Diese Fläche, die wir da von den Vorgenerationen übernommen haben, das ist für uns nicht nur Besitz und Wert, sondern eben auch Verantwortung. Wir wollen da auch was zurückgeben. Also wir holen da jetzt nicht nur runter, sondern wir wollen eben für diesen Grund und Boden gut sorgen; in der Zeit, in der wir dafür verantwortlich sind.

Auch deshalb haben die Bohners den Hof vor über zehn Jahren auf ökologische Landwirtschaft umgestellt. Die Kühe sind mit viel Platz im Kompost-Stall und die Wiesen werden ohne chemischen Dünger bewirtschaftet. Das ist ihr Weg, die Schöpfung zu achten und zu bewahren.

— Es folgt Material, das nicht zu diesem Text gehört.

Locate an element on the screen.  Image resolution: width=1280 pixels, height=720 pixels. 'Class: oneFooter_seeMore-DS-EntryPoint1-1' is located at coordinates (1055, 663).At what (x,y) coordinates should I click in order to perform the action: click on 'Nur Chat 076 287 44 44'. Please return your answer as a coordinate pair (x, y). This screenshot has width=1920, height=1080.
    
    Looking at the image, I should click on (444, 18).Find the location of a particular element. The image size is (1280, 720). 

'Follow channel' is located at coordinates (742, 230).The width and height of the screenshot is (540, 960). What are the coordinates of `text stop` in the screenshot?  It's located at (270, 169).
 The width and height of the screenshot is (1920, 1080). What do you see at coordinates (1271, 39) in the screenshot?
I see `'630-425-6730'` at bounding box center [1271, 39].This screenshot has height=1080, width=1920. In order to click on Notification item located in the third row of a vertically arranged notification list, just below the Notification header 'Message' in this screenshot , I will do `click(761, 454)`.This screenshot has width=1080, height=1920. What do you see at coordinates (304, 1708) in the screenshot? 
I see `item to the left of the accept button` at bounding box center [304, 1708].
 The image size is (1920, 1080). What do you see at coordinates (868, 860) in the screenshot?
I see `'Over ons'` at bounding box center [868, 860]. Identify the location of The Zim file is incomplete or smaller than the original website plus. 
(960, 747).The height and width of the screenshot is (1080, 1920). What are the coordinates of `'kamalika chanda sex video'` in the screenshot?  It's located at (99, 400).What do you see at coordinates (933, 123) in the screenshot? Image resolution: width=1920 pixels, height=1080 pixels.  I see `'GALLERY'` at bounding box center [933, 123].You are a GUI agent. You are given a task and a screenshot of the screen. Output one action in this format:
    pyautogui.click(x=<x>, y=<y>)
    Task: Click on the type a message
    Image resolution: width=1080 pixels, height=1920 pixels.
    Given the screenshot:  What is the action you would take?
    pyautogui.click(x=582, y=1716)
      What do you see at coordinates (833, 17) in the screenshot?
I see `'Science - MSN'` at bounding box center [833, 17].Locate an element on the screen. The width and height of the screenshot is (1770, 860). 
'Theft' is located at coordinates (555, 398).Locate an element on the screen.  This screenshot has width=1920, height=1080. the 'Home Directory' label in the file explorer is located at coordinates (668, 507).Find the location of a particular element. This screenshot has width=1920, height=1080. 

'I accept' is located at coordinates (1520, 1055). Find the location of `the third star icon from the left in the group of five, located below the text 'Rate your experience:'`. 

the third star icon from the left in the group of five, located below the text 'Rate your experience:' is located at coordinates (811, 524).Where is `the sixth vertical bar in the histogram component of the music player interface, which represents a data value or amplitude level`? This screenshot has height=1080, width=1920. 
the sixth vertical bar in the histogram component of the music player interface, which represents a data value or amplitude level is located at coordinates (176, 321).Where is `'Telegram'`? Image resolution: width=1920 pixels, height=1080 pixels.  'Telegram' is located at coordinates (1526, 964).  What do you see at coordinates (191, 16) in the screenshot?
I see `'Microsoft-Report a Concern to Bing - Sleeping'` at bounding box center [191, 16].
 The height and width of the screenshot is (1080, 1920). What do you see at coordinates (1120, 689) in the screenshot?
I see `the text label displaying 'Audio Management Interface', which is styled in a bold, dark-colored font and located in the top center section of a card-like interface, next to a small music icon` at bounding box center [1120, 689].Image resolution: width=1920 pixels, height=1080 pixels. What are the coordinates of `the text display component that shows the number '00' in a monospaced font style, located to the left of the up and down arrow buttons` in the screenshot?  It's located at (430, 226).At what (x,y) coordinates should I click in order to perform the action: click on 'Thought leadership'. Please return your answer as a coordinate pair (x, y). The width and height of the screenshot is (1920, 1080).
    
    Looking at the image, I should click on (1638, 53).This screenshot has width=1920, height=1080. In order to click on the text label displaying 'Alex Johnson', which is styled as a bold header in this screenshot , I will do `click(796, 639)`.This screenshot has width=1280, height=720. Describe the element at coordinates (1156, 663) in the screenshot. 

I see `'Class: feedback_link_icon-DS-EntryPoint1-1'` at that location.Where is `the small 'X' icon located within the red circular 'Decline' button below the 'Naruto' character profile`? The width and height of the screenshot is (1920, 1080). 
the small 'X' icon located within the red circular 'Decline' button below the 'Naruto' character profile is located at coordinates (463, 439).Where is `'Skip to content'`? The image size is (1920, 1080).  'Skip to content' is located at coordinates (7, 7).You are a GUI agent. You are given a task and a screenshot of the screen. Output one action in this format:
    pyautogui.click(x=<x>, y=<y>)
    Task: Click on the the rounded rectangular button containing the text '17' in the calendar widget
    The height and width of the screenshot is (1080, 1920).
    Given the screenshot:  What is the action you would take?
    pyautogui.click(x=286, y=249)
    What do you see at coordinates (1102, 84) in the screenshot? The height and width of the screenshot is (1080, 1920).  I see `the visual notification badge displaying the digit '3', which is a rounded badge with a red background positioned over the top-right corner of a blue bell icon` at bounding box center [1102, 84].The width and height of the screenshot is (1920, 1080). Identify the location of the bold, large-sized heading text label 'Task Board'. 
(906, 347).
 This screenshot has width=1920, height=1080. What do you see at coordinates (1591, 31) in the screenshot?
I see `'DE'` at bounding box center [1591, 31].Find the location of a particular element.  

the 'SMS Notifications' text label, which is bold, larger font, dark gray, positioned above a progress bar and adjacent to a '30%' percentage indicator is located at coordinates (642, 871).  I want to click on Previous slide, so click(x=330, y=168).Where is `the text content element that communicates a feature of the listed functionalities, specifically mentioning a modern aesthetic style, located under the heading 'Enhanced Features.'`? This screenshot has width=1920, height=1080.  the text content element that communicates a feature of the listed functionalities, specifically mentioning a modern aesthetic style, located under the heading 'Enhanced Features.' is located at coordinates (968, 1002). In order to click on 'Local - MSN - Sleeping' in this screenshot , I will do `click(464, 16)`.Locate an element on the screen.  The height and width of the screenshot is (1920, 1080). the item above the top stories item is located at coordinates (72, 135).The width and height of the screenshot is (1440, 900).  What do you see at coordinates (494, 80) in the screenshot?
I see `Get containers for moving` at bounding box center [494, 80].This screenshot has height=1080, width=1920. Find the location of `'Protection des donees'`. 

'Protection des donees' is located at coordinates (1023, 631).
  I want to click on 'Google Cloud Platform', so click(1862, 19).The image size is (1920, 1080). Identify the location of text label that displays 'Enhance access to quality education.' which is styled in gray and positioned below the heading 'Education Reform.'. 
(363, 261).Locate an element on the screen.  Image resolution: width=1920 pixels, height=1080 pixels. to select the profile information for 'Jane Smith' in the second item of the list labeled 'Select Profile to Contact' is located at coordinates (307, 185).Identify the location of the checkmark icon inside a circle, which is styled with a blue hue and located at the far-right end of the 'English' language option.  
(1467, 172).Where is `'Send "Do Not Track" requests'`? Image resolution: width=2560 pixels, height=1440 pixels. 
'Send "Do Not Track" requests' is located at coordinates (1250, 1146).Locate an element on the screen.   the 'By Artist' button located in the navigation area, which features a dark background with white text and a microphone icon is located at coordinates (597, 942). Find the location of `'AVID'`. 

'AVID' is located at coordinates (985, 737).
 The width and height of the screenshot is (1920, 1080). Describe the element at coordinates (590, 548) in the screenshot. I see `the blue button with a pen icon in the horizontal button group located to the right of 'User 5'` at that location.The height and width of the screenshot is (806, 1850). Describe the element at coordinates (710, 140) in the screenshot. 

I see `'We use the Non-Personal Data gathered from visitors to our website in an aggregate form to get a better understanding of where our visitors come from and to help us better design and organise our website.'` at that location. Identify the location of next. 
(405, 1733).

Diese Haltung spüre ich auch, als wir in den Stall gehen. Marion nennt die Kühe liebevoll „meine Mädels“. Und dann erzählt sie mir zum Abschluss vom schönsten Tag im Jahr für sie auf dem Hof:

Wenn wir da das erste Mal die Kühe rauslassen, dass ist echt ein Highlight vom Jahr. Das sind zum Teil Tiere mit 800 bis 1000 Kilo. Ja und wenn man dann da so eine riesen Fleckvieh-Kuh wie einen Gummiball über die Wiese hüpfen sieht und sieht, was die für Riesenfreude haben, dass die da jetzt rauskommen und die dann im Stall schon schier durchdrehn, weil die genau wissen: okay, jetzt ist es dann bald so weit. Das ist einfach schön!